#### Provided material

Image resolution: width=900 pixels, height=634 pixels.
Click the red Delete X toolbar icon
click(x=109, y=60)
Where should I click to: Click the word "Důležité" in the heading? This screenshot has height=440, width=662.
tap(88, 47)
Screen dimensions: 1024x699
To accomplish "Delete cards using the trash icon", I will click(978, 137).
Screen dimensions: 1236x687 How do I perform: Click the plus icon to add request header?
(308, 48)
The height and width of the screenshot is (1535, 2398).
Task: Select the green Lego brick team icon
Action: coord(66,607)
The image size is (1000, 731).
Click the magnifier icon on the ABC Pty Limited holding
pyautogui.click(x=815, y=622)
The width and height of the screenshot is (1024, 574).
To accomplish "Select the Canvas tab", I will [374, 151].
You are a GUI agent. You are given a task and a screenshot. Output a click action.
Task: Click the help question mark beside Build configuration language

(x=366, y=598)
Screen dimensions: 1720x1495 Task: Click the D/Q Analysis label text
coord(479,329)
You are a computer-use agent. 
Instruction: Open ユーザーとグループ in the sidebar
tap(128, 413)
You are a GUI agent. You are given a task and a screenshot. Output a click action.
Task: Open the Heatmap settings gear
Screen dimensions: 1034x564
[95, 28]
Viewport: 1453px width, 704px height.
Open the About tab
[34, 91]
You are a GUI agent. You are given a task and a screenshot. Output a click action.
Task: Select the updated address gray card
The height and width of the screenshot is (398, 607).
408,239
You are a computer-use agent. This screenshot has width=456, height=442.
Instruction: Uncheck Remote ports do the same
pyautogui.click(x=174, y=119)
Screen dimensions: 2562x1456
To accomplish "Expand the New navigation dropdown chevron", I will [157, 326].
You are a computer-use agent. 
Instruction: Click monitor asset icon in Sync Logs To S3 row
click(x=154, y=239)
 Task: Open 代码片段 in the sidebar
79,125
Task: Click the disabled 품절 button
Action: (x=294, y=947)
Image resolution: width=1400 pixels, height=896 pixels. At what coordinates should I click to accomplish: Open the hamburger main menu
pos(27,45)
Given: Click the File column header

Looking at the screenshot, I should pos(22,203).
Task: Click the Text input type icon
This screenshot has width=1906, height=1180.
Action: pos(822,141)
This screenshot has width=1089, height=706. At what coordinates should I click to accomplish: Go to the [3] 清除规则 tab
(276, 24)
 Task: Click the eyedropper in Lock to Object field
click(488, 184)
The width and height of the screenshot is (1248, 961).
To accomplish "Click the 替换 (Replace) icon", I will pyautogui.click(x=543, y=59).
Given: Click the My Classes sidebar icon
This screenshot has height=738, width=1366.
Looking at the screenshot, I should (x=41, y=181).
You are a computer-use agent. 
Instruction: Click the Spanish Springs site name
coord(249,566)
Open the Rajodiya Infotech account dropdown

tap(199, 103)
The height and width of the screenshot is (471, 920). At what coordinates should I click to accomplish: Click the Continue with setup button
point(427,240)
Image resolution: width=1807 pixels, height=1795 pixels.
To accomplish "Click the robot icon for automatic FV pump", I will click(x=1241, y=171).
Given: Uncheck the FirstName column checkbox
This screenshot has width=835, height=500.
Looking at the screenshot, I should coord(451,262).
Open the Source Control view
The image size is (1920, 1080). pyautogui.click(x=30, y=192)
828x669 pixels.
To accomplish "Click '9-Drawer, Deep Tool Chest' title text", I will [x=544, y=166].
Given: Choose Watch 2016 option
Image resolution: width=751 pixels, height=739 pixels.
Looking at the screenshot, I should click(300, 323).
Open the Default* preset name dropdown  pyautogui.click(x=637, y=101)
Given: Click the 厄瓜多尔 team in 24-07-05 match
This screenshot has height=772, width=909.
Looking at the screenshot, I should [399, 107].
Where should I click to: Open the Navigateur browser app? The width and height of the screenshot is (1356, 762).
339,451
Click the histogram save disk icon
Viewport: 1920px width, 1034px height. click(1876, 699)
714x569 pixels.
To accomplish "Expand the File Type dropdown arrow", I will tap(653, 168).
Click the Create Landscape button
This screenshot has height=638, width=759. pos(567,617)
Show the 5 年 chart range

########

Work to complete -
Duplicate the rows beginning with the line that contains "This screenshot has width=1089, height=706." and continuing through the line that contains "The image size is (1920, 1080).".

Task response -
This screenshot has width=1089, height=706. At what coordinates should I click to accomplish: Go to the [3] 清除规则 tab
(276, 24)
 Task: Click the eyedropper in Lock to Object field
click(488, 184)
The width and height of the screenshot is (1248, 961).
To accomplish "Click the 替换 (Replace) icon", I will pyautogui.click(x=543, y=59).
Given: Click the My Classes sidebar icon
This screenshot has height=738, width=1366.
Looking at the screenshot, I should (x=41, y=181).
You are a computer-use agent. 
Instruction: Click the Spanish Springs site name
coord(249,566)
Open the Rajodiya Infotech account dropdown

tap(199, 103)
The height and width of the screenshot is (471, 920). At what coordinates should I click to accomplish: Click the Continue with setup button
point(427,240)
Image resolution: width=1807 pixels, height=1795 pixels.
To accomplish "Click the robot icon for automatic FV pump", I will click(x=1241, y=171).
Given: Uncheck the FirstName column checkbox
This screenshot has width=835, height=500.
Looking at the screenshot, I should coord(451,262).
Open the Source Control view
The image size is (1920, 1080). pyautogui.click(x=30, y=192)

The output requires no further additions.